### Provided passage
Wednesday, December 4, 2013

Color Space


A color space is a method by which  we can specify, create and visualize colors. As humans we may define a color by its attributes of brightness, and colorfulness. A computer may describe a color using the amounts of red, green, and blue phosphor emission required to match a color. A printing press may produce a specific color in terms of the reflectance and absorbance of cyan, magenta yellow, and black inks on the printing paper.


sRGB

Smaller Red-Green-Blue. It is the mixtures of these colors that you see on your computer. Only used in web which has smaller color space.

Adobe RGB 1998

Adobe RGB color space was designed to encompass most of the colors achievable in CMYK color printers by using  RGB primary colors on a device such as the computer display. It encompasses roughly 50% of the visible colors specified by the Lab color space.

### Provided data
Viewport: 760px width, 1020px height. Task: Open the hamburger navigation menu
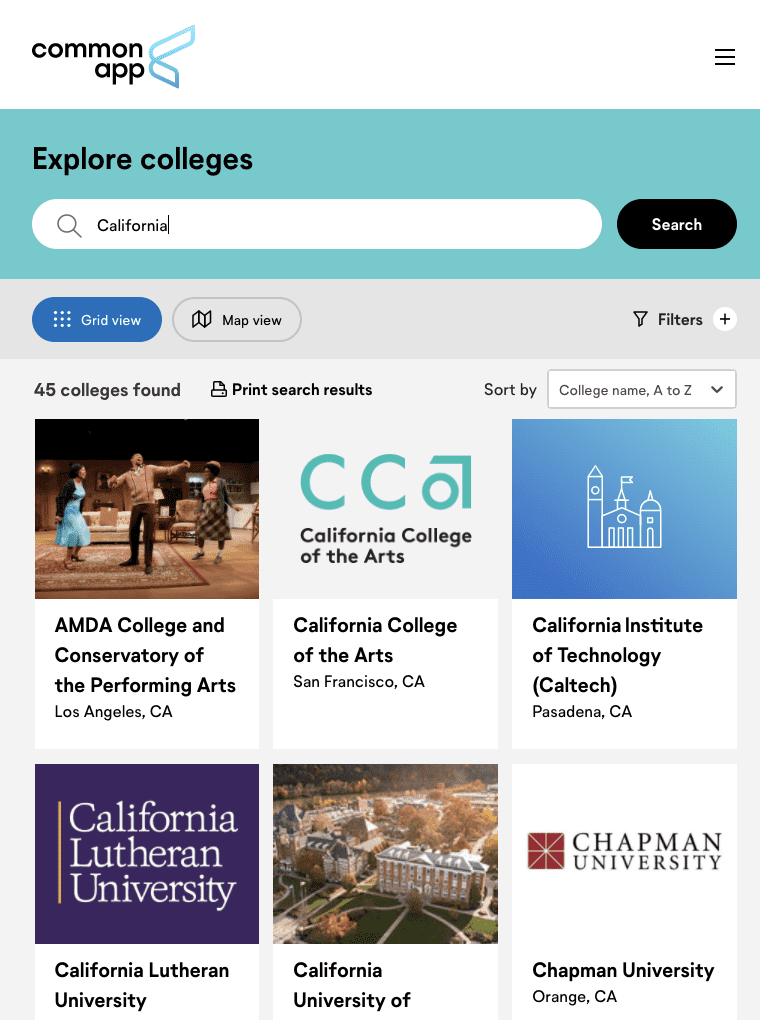[x=725, y=57]
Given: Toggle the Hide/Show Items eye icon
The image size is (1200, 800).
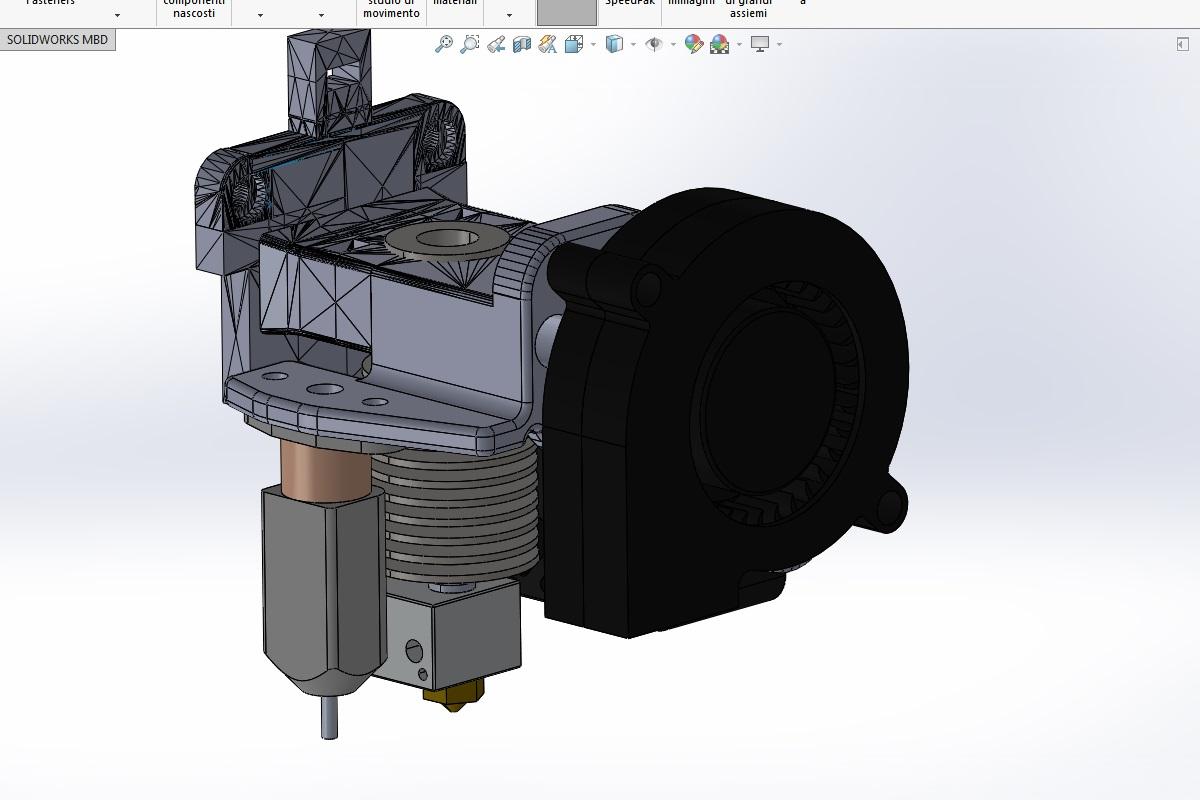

### Exercises
A. In the text on color spaces:
(i) By which attributes may humans define a color?
(ii) Which four inks does a printing press use to produce a specific color?
(iii) Roughly what share of the visible colors specified by the Lab color space does Adobe RGB encompass?
B. Could you write a continuation of the text on color spaces, starting after its last sentence?

### Outputs by task
A.
(i) Brightness and colorfulness.
(ii) Cyan, magenta, yellow, and black.
(iii) Roughly 50%.

B.
Lab Color Space

Lab color space is a color-opponent space with 3 channels. L is the lightness channel and if you adjust only the lightness in the image not its color. The a channel contains color information for green and magenta in the image. The b channel manages the blue and yellow colors in the image. It is device independent.

ProPhoto RGB

ProPhoto color space covers the largest range of colors and even goes beyond our eyes can see.

CMYK

Cyan-Magenta-Yellow-Black. The colors use for printing.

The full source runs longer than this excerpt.